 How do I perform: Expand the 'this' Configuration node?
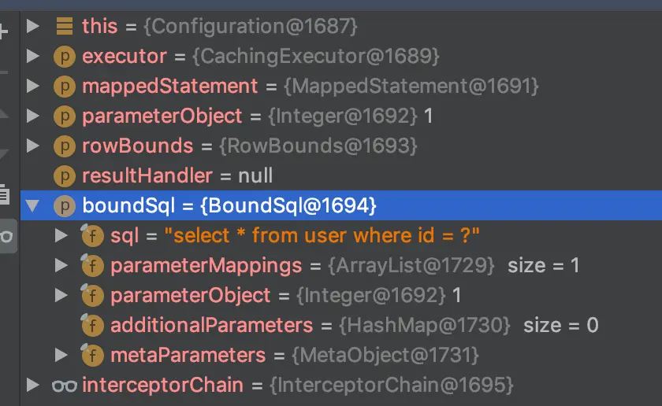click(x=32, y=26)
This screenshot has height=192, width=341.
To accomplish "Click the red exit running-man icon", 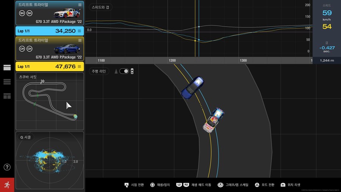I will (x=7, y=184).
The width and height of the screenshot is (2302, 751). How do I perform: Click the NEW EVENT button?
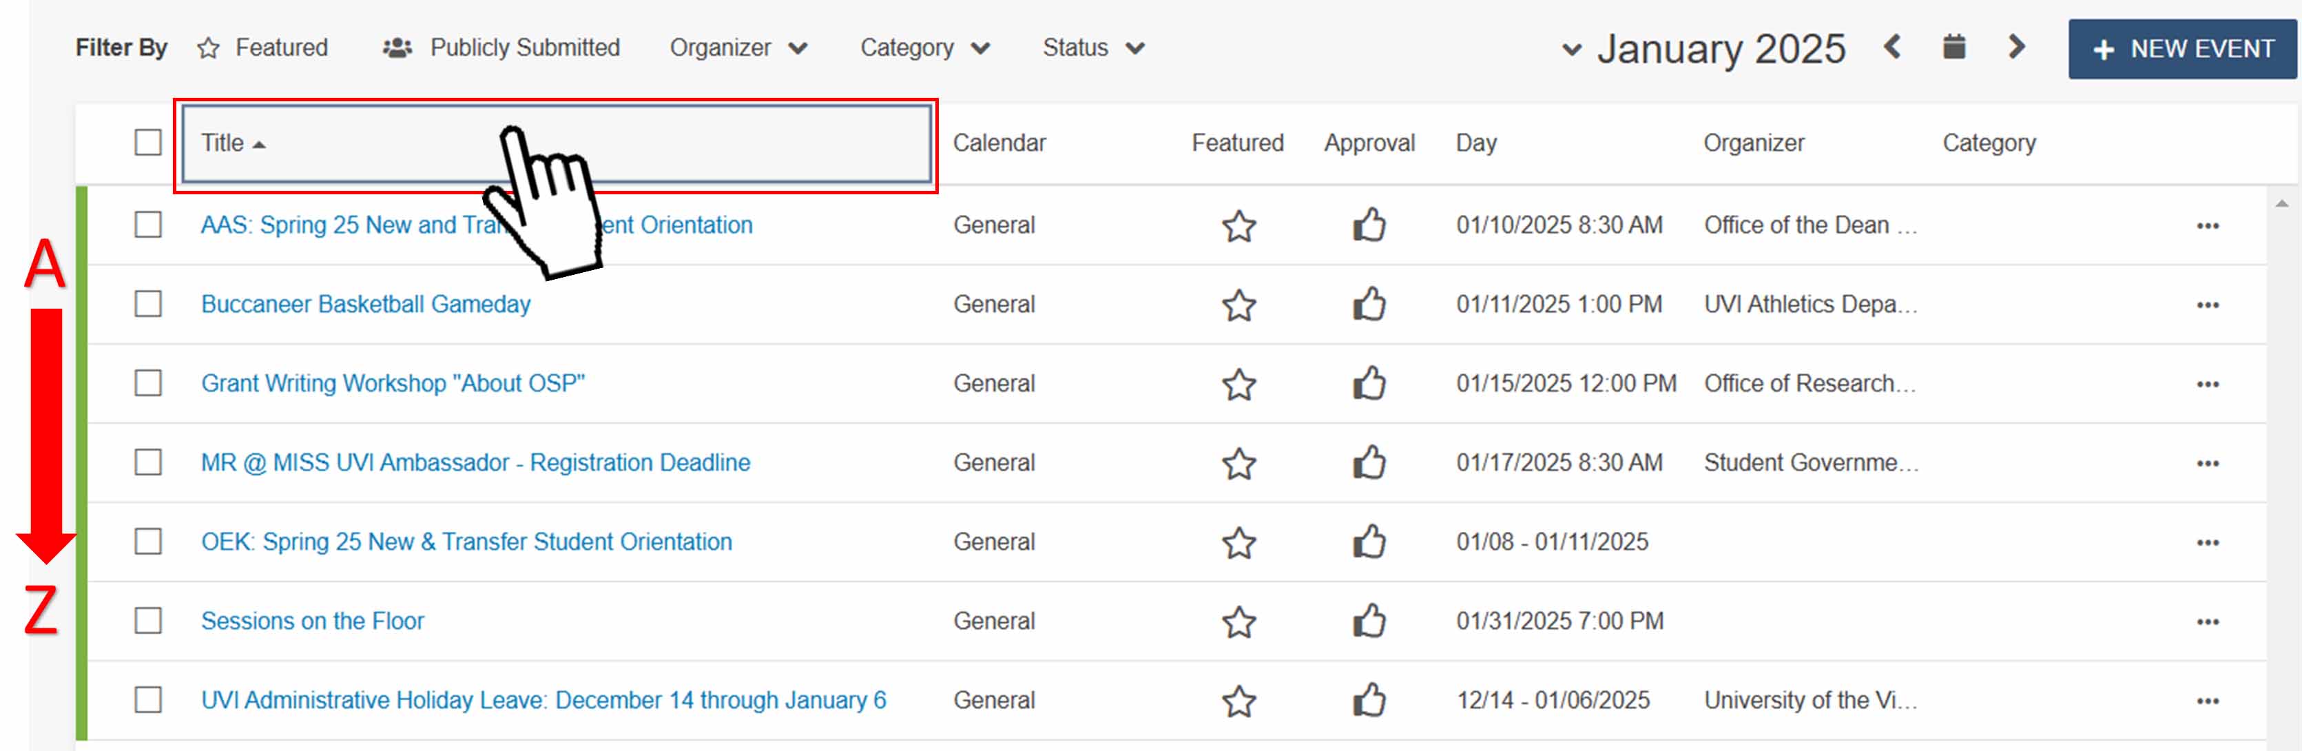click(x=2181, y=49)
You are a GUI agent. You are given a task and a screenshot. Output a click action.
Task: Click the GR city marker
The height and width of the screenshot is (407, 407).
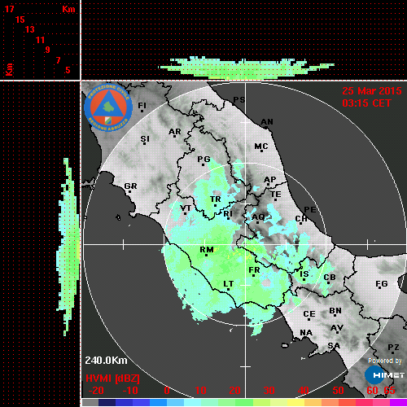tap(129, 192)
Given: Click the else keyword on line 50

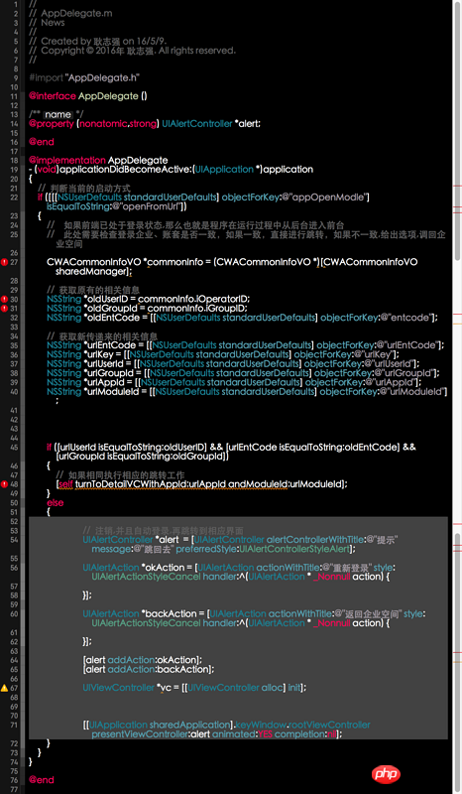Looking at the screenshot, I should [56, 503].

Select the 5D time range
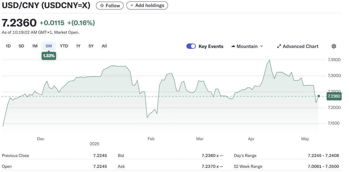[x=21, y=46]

**Set task:**
Find every line in the entries above that contains the word "height", and copy each one out in full.

**Output for this task:**
This screenshot has height=192, width=341.
The width and height of the screenshot is (2302, 751). How do I perform: Click the NEW EVENT button?
The height and width of the screenshot is (407, 407).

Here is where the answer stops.